The numbers were collected on my Xeon, which I tried to keep quiet during the measurements. I measured each 5 times. The baseline was somewhat noisy, but the improved version less so for some reason. With very aggressive importing enabled, this patch improves the thin link time between 3 and 14% (average 8%). With default importing thresholds the average improvement is only 3%.
I looked at this initially because a perf-events profile of the thin link showed that GlobalValueSummary::modulePath() was the hottest routine (it is invoked frequently by exportGloballnModule), and exportGlobalInModule was 7th. With this patch, modulePath() drops to the 2nd hottest and exportGlobalInModule drops to 9th. These were measured with the aggressive importing thresholds.
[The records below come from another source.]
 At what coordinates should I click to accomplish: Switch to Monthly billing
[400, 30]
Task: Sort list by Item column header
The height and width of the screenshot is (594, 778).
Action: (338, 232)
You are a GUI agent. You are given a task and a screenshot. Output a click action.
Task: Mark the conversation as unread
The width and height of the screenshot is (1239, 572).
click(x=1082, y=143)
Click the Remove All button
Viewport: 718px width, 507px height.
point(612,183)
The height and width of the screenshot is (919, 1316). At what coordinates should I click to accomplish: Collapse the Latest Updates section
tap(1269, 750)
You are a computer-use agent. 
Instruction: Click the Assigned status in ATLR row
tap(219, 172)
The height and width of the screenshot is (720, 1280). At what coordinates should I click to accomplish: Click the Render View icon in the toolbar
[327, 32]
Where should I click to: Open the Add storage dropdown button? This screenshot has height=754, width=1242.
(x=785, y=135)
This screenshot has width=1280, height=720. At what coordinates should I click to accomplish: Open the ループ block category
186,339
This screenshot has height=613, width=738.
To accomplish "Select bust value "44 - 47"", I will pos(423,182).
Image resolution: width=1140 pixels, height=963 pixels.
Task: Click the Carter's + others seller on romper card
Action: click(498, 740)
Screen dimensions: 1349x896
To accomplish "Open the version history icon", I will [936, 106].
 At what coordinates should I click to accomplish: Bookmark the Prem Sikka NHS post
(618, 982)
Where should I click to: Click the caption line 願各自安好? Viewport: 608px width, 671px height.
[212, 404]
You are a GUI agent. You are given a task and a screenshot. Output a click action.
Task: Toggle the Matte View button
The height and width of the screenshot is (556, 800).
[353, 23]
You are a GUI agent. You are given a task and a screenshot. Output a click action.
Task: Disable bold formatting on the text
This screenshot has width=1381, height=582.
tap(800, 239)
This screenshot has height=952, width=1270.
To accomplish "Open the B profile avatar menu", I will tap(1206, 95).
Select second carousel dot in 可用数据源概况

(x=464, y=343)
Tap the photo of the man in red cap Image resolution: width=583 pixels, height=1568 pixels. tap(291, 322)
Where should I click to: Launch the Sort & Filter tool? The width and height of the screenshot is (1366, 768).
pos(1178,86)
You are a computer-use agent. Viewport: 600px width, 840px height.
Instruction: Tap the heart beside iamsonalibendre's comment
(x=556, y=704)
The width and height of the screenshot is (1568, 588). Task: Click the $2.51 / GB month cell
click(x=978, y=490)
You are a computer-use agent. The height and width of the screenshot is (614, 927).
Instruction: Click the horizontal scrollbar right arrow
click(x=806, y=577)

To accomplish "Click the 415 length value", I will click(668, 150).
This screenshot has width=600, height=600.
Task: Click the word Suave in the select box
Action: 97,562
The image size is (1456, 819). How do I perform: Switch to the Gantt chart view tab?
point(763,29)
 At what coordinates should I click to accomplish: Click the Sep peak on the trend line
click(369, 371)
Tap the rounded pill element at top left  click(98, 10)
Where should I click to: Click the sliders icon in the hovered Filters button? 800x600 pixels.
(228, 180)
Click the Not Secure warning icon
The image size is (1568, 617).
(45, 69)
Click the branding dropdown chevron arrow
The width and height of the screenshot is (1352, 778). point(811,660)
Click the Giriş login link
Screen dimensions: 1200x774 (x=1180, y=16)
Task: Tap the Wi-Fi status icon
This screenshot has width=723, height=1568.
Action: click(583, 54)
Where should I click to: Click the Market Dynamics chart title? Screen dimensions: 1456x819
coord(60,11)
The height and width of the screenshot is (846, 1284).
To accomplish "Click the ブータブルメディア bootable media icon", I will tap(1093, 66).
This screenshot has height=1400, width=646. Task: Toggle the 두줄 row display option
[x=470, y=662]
Mehdi - you lgtm'ed earlier but did you want to take another look since I changed the patch since then?
Good catch!
I looked at this initially because a perf-events profile of the thin link showed that GlobalValueSummary::modulePath() was the hottest routine (it is invoked frequently by exportGloballnModule), and exportGlobalInModule was 7th.
This sounds suspicious to me: GlobalValueSummary::modulePath() is a simple accessor. For it to be so hot it means it is calls many times *and we're not doing anything with the returned value*.
Great!
I'm still quite surprised that the accessor modulePath() is the limit here:
auto SummaryIter = llvm::find_if( SummaryList->second, [&](const std::unique_ptr<GlobalValueSummary> &Summary) { return Summary->modulePath() == ExportModulePath; });
I guess it is inlined and the profiler is likely not separating perfectly the body of modulePath() from the context.